Alvie and Dalraddy are traditional Highland Sporting Estates, situated four miles south of Aviemore near the village of Kincraig in Badenoch. The Estates comprise 13,350 acres which extend into the Monadhliath hills from the River Spey.
Since the late 18th and 19th century, Highland estates have often been owned by those who had other income sources and could afford to keep the estate for their sporting recreation. However this is no longer the case.
The current owner of Alvie and Dalraddy does not have any other source of income than that which is generated by the Estates’ business. This has lead to the development of diverse activities on the Estates to make the entire enterprise economically viable.
The Feed the Deer Initiative
Alvie and Dalraddy considered that one of their diversification options might have been wildlife tourism.
They recognized however that they lacked the very detailed knowledge of many wild species of flora and fauna that wildlife tour operators offer. However, they do have very detailed knowledge of the wildlife that the estates actively manage, namely the wild red deer herds on Alvie and Dalraddy.
The estates had for a number of years fed their red deer stags over the winter; this is to keep them hefted to the area and to retain their condition over the winter months. The estates’ stalker was therefore going out on to the hill every day between November and March with food for the wild stags.
The estate decided to offer members of the public the opportunity to go out to the hill with the Stalker.
The Stalkers are therefore used to contact with paying guests and to explain to them the purpose of deer management, their work and the work that goes on more generally on estates. It was not too big a leap therefore to ask the stalker to entertain guests while they travelled to and from the feeding area.

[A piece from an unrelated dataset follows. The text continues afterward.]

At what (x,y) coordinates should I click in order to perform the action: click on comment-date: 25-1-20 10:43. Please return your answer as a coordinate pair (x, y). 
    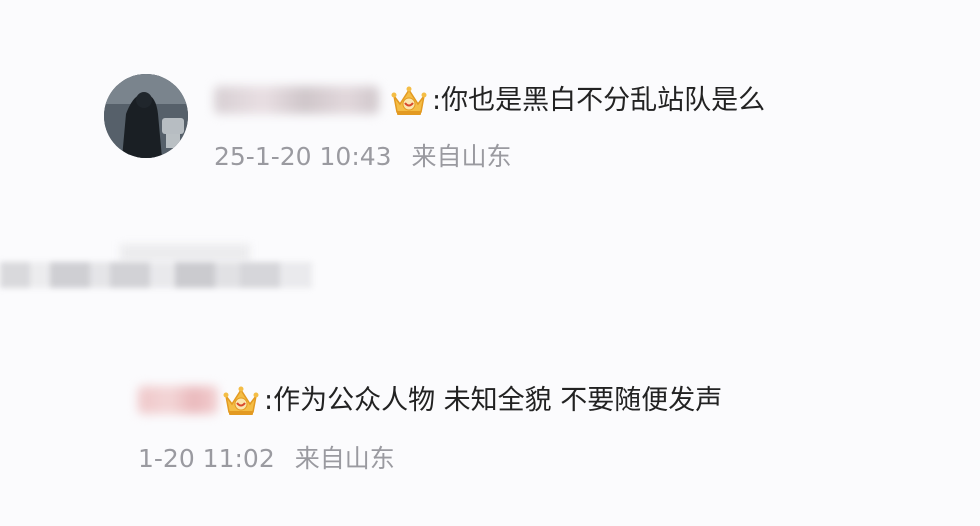
    Looking at the image, I should click on (303, 156).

Alvie and Dalraddy also have a Victorian bothy which is in good repair. This provides a focal point for the visits to the hill. The bothy has a good viewing platform and the fire in it can be lit and food and drink provided there if required.
Important to the success of the initiative was Alvie and Dalraddy’s understanding that paying guests require an authentic experience. A communicative and genuinely knowledgeable stalker, and the bothy were important elements of that experience.
The start up cost for the initiative was low. The stalker would have been making the daily trip to feed the deer regardless of whether guests joined him or not. The estates also had a vehicle that could carry more people, so that up to eight guests could be accommodated on one trip.
Tailoring the experience
In 2009 the estate started to get enquiries from wildlife photographers who were keen to go out with the stalker in order to get close up shots of the stags. The estates initially took the photographers up to the hill as part of a trip with other members of the public who were interested only in watching the deer. They realized however after only one such trip that the two types of visitor were not compatible.
The photographers wanted to spend much longer on the hill and to photograph the stags both before and after they had been fed. This resulted in members of the public waiting around for long periods. They have now therefore developed different packages and pricing structures for different clientele.
In winter 2009/2010 the initiative covered the costs of the deer feed and provided the estates with additional income beyond that, as well as providing another activity and attraction for their guests.
Alvie and Dalraddy’s initiative is an excellent example of a rural business that has recognized that its traditions and its modern day practices are of interest to the public provided the experience offered is authentic and of good quality.